Activity 1 =>
Rewrite the paragraph beginning "Create a lightweight index table" from the article on querying sharded order tables as a short bulleted list, keeping its main facts.
Activity 2 =>
According to the article on querying sharded order tables, what is often the sharding key in consumer-facing systems?
Activity 3 =>
From the article on querying sharded order tables, copy word for word the passage from "When order_id is" up to and including "large data duplication.".

Selected excerpt =>
- - - - -

Databases 9 min read

How to Efficiently Query Sharded Order Tables: Redundant, Index, and Gene Methods

When order_id is not the sharding key, querying a sharded order table can require scanning every shard, but three design patterns—data redundancy, an index table, and gene‑based sharding—enable fast single‑shard lookups while balancing storage and complexity.

ITPUB

Dec 8, 2022

How to Efficiently Query Sharded Order Tables: Redundant, Index, and Gene Methods

In consumer‑facing systems the sharding key is often user_id, which makes queries that filter only by order_id expensive because the database must scan all shards and merge results with UNION ALL.

Design 1: Redundant Data Method

Insert two copies of each order: one partitioned by user_id and another by order_id. Queries that use order_id can target the shard that stores the order_id copy directly, achieving the best performance at the cost of large data duplication.

Design 2: Index Table Method

Create a lightweight index table idx_orderid_userid that stores order_id and the corresponding user_id. The table’s primary key is order_id. When an order is inserted, a row is also added to this index table.

CREATE TABLE idx_orderid_userid (
  order_id bigint,
  user_id bigint,
  PRIMARY KEY (order_id)
);

To retrieve an order, first query the index table to obtain the user_id, then query the main order table using both user_id (the sharding key) and order_id. This splits the original SQL into two shard‑key‑based statements:

# step 1
SELECT user_id FROM idx_orderid_userid WHERE order_id = 801462890610556951;

# step 2
SELECT * FROM T_ORDER WHERE user_id = ? AND order_id = 801462890610556951;

Both steps hit only a single shard, so the total number of shard queries is constant regardless of the total shard count.

- - - - -

[Collected data]
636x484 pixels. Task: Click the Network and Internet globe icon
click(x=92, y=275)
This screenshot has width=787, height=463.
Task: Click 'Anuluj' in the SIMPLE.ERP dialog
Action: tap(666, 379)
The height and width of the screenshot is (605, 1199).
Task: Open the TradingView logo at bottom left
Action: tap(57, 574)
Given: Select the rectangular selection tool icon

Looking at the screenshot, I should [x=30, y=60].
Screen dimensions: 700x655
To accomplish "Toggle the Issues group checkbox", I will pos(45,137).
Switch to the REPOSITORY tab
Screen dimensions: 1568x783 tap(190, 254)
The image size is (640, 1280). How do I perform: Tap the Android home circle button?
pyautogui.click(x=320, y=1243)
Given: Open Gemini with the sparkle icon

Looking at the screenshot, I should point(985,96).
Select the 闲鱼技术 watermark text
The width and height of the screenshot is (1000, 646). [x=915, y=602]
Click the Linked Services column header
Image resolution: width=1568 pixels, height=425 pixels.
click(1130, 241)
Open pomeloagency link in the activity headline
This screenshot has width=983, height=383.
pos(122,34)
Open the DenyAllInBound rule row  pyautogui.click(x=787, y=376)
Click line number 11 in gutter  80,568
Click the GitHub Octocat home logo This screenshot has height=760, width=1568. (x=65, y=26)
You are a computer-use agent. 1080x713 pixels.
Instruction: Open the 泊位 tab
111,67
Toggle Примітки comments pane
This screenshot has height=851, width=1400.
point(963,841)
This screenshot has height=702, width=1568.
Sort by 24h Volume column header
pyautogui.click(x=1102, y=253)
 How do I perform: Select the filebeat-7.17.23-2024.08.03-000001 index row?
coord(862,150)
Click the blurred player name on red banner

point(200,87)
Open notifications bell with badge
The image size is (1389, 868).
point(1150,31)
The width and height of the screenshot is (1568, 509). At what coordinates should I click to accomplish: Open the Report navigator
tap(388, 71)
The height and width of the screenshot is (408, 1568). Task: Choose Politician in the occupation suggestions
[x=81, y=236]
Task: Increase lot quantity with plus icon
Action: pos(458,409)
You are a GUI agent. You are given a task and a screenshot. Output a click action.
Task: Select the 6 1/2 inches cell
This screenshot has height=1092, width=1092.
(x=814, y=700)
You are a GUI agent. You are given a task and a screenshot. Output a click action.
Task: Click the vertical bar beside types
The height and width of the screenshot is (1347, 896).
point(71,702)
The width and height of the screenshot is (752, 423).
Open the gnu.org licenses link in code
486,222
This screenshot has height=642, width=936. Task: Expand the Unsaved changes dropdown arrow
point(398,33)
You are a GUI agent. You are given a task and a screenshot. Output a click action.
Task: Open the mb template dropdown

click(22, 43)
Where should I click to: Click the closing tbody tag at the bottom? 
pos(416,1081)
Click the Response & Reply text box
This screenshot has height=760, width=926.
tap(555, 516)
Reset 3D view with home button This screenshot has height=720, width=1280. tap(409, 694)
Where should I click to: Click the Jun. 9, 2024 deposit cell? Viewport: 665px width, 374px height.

- - - - -

Response area 1 =>
- Create a lightweight index table, idx_orderid_userid.
- It stores order_id and the matching user_id.
- Its primary key is order_id.
- Each time an order is inserted, a row is also added to this table.

Response area 2 =>
user_id

Response area 3 =>
When order_id is not the sharding key, querying a sharded order table can require scanning every shard, but three design patterns—data redundancy, an index table, and gene‑based sharding—enable fast single‑shard lookups while balancing storage and complexity.

ITPUB

Dec 8, 2022

How to Efficiently Query Sharded Order Tables: Redundant, Index, and Gene Methods

In consumer‑facing systems the sharding key is often user_id, which makes queries that filter only by order_id expensive because the database must scan all shards and merge results with UNION ALL.

Design 1: Redundant Data Method

Insert two copies of each order: one partitioned by user_id and another by order_id. Queries that use order_id can target the shard that stores the order_id copy directly, achieving the best performance at the cost of large data duplication.